Shifters need to log in at least twice a day, at about 9AM and after 5PM

log into d0bbin  as d0farm

kinit as yourself again

type

source FARM_SETUP
this will put you in the run directory and set the $D0FARM_DIR environmental to point
to the location of the scripts

 

CHECKING ON PRESENT STATUS
 

Look at the FBSWWW display to see what's going on in a global way:

http://www-isd.fnal.gov/cgi-bin/fbsng/fbswww/fbswww?action=graphs&farm=D0

type

checknodes

this will give a dump (once again taking a long time) of the status of the farm.
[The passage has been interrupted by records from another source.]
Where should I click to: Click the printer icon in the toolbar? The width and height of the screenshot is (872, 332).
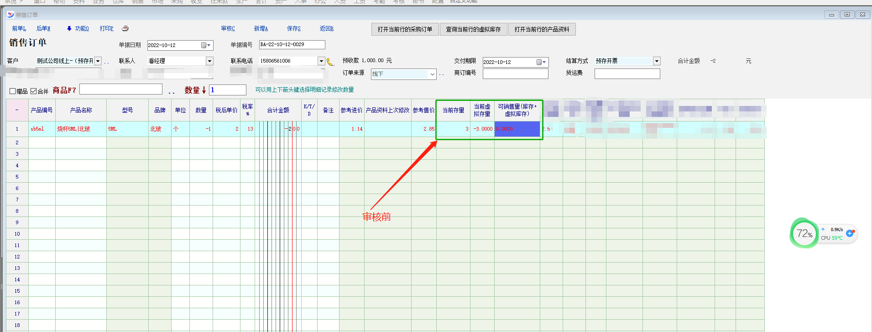(x=125, y=28)
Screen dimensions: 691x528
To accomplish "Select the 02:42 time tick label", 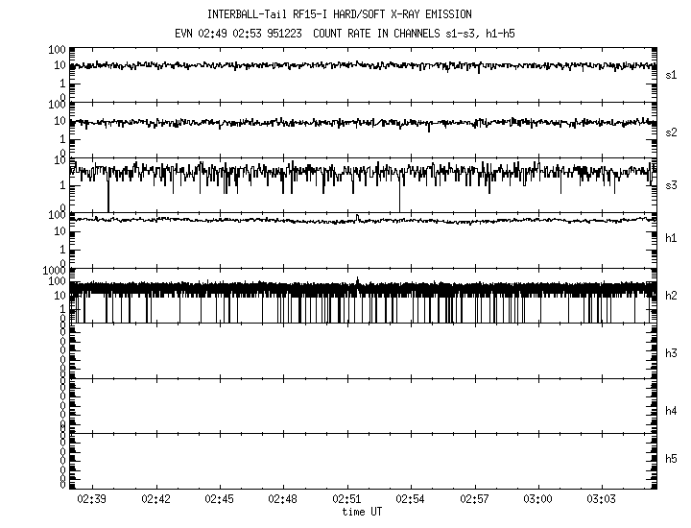I will tap(155, 499).
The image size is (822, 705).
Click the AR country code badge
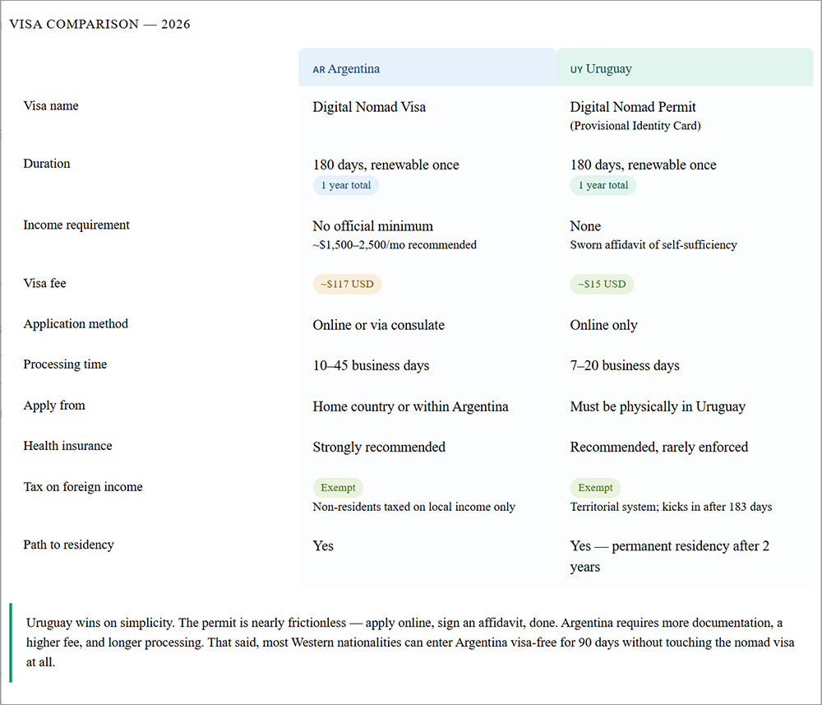[318, 70]
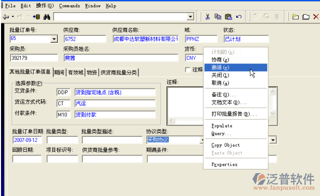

You can see individual jobs by doing

fbs lj                                         to see a list of jobs
listjobs.py <jobno>                  to see a single job's details
fbs status                                  to see all jobs in gory detail
fbs status <jobno>                    to see details for a particular job
 

STARTING NEW JOBS:
 

1. First find out what version we are running from the previous shifter.

On August 10th it was t01.54.00

2. Check to see if new shift datasets have come in from the control room.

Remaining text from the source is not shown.